8. Mini Project — Signal Decomposition¶

# --- Mini Project: Signal Decomposition via Projection ---
# Problem: Decompose a noisy time-series signal into a smooth trend component
#          and a noise component using projection.
# Dataset: Synthetic signal = polynomial trend + noise.
# Task: Complete the project_signal function and visualize the decomposition.

np.random.seed(5)
N = 100
t = np.linspace(0, 2*np.pi, N)

# True trend: linear combination of a few basis vectors
signal = 2.0 * np.sin(t) + 0.5 * np.cos(2*t) + 0.3 * np.random.randn(N)

# Basis vectors for smooth component (low-frequency)
basis_1 = np.sin(t)
basis_2 = np.cos(t)

def project_signal(signal, basis_vectors):
    """
    Project signal onto the subspace spanned by basis_vectors.

    Assumes basis vectors are ORTHOGONAL (not orthonormal).

    Args:
        signal:        array (N,)
        basis_vectors: list of arrays, each shape (N,)

    Returns:
        projection: array (N,), smooth component
        residual:   array (N,), noise component
    """
    projection = np.zeros_like(signal)
    for basis in basis_vectors:
        # TODO: add the projection of signal onto this basis vector
        projection += None  # replace with vector_proj(signal, basis)

    residual = signal - projection
    return projection, residual


# --- Test (uncomment after implementing) ---
# smooth, noise = project_signal(signal, [basis_1, basis_2])
#
# fig, axes = plt.subplots(3, 1, figsize=(10, 8), sharex=True)
# axes[0].plot(t, signal,  color='steelblue', label='Noisy signal')
# axes[0].set_title('Original Signal')
# axes[1].plot(t, smooth,  color='tomato',    label='Smooth component (projection)')
# axes[1].set_title('Smooth Component (Projected onto sin, cos)')
# axes[2].plot(t, noise,   color='seagreen',  label='Residual (noise)')
# axes[2].set_title('Residual = Noise')
# for ax in axes:
#     ax.legend(); ax.set_ylabel('Amplitude')
# axes[-1].set_xlabel('t')
# plt.tight_layout()
# plt.show()
#
# print(f"Smooth component energy: {np.dot(smooth, smooth):.2f}")
# print(f"Noise component energy:  {np.dot(noise, noise):.2f}")
# print(f"Smooth ⊥ Noise: {np.isclose(np.dot(smooth, noise), 0, atol=1e-8)}")

# --- Extension ---
# Add basis_3 = np.cos(2*t) to the basis.

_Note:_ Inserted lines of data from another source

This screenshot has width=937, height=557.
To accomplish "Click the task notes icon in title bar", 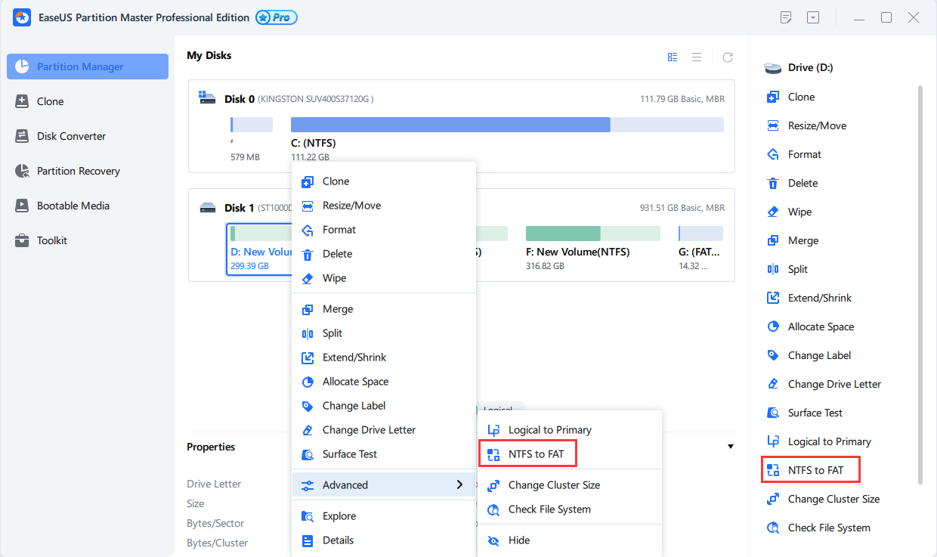I will pos(787,17).
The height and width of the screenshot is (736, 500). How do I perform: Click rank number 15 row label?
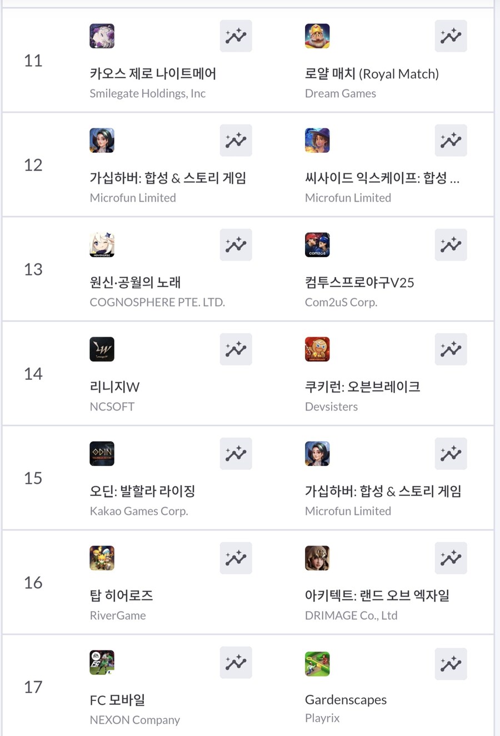click(x=33, y=478)
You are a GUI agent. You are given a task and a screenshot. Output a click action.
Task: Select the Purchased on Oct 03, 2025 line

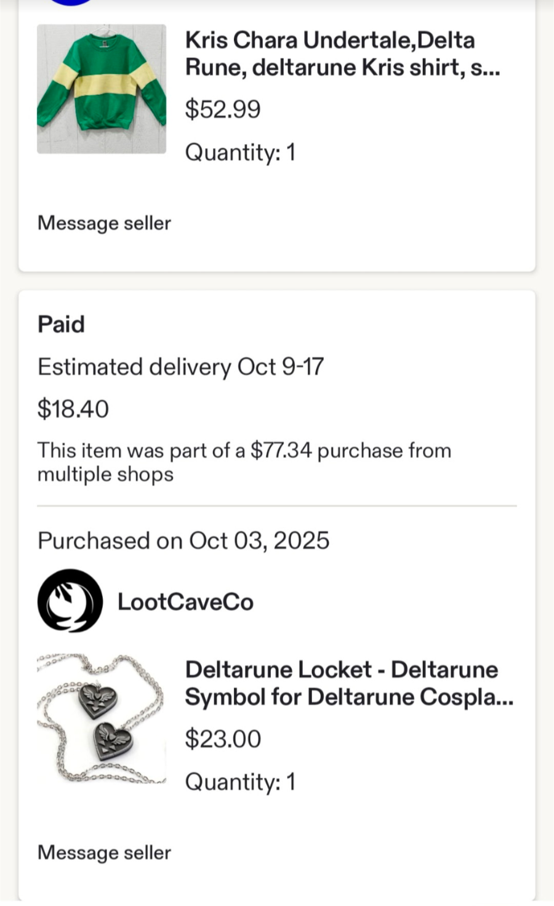(183, 540)
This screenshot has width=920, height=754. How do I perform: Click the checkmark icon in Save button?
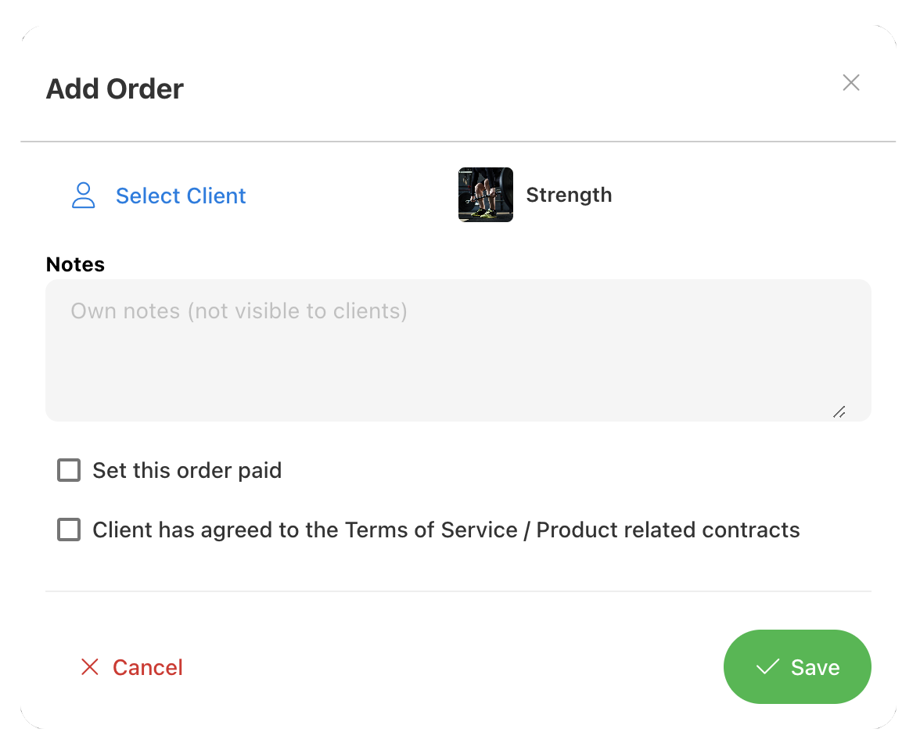click(767, 667)
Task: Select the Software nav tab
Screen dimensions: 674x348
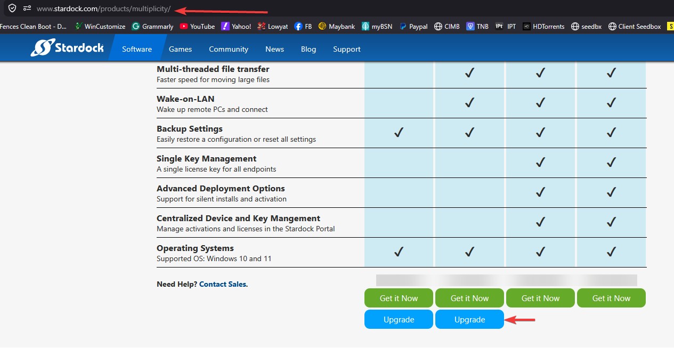Action: point(137,49)
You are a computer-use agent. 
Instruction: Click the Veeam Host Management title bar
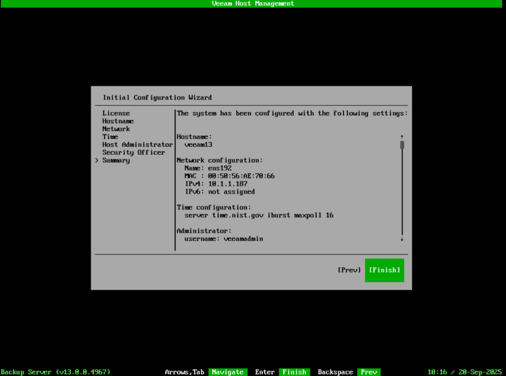[x=253, y=3]
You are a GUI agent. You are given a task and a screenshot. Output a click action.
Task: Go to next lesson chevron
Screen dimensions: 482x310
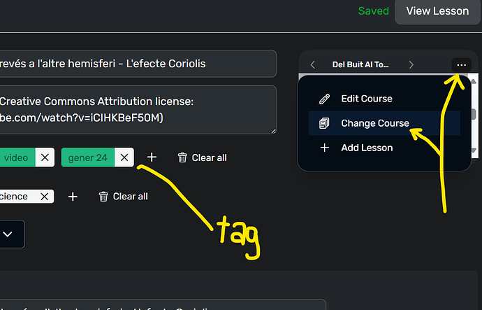(x=411, y=64)
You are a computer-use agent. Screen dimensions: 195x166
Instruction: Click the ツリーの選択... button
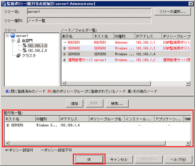pyautogui.click(x=172, y=12)
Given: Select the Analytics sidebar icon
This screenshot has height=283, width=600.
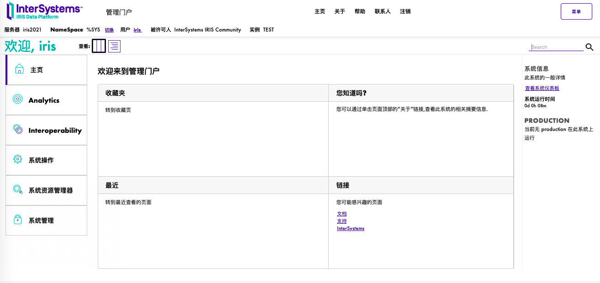Looking at the screenshot, I should [17, 99].
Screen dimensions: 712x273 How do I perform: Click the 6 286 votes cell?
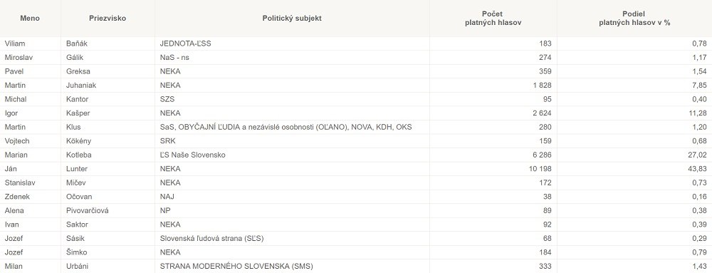click(x=493, y=155)
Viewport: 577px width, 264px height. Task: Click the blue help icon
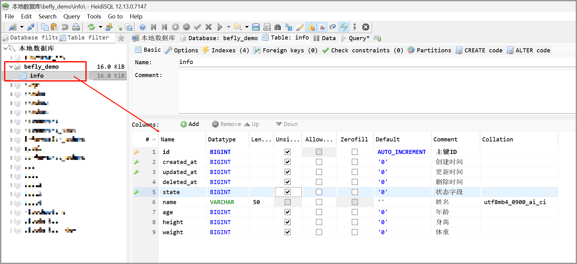pyautogui.click(x=143, y=27)
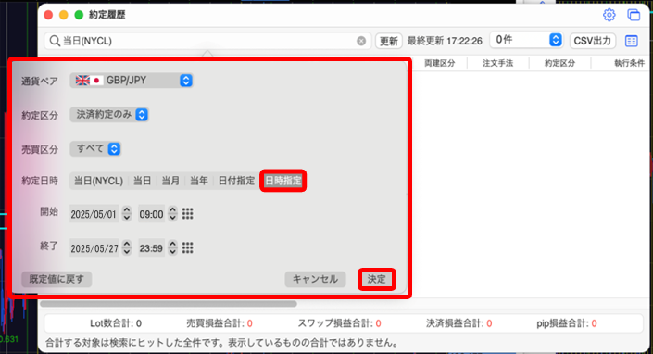
Task: Select the 日時指定 period option
Action: coord(283,181)
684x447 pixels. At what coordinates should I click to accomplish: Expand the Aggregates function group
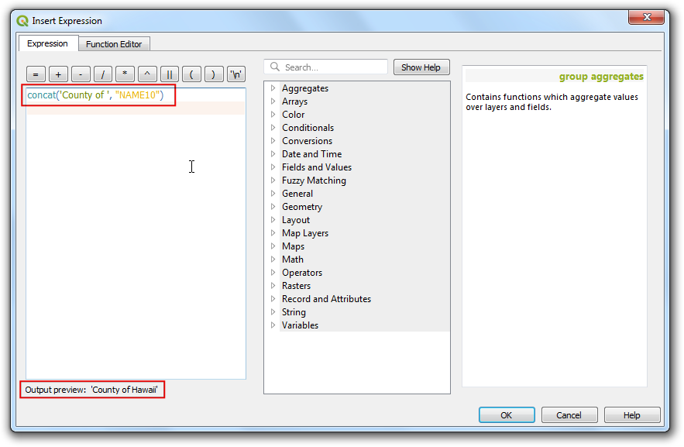(x=273, y=88)

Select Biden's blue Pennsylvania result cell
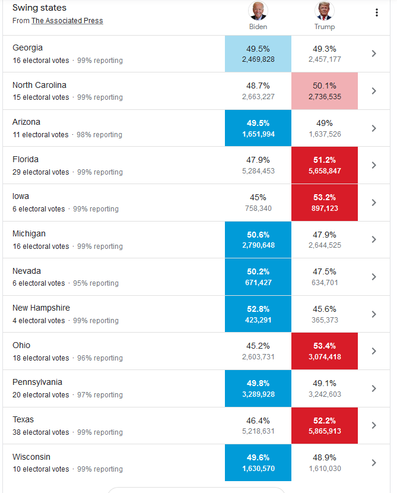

Does the smooth component improve?
# This is the idea behind Fourier analysis — projecting onto sine/cosine bases.

9. Chapter Summary & Connections¶

Vector projection: $\text{proj}_{\mathbf{b}}\mathbf{a} = \frac{\mathbf{a}\cdot\mathbf{b}}{\mathbf{b}\cdot\mathbf{b}}\mathbf{b}$ — the component of $\mathbf{a}$ along $\mathbf{b}$ .
Orthogonal decomposition: every vector splits into a parallel part (projection) and a perpendicular remainder, and these two parts are orthogonal.
The projection matrix $P = \hat{b}\hat{b}^T$ is idempotent: $P^2 = P$ .
The closest point on a line to any external point is its projection — the perpendicular foot.

Forward connections:

This reappears in ch135 — Orthogonality, where we formalize the perpendicular component and build orthogonal bases.
This reappears in ch168 — Projection Matrices, where $P = A(A^TA)^{-1}A^T$ generalizes projection to subspaces.
This is the geometric core of ch199 — Linear Regression via Matrix Algebra: the fitted values are projections of $y$ onto the column space of $X$ .
This reappears in ch182 — PCA Intuition: PCA finds the directions that maximize projected variance.

Backward connection:

This builds directly on ch132 — Geometric Meaning of Dot Product: scalar projection $= \|\mathbf{a}\|\cos\theta = \mathbf{a}\cdot\hat{\mathbf{b}}$ .

Going deeper: Gram-Schmidt orthogonalization (ch170) applies projection iteratively to build a complete orthogonal basis from any set of independent vectors. Projection onto subspaces is the foundation of QR decomposition.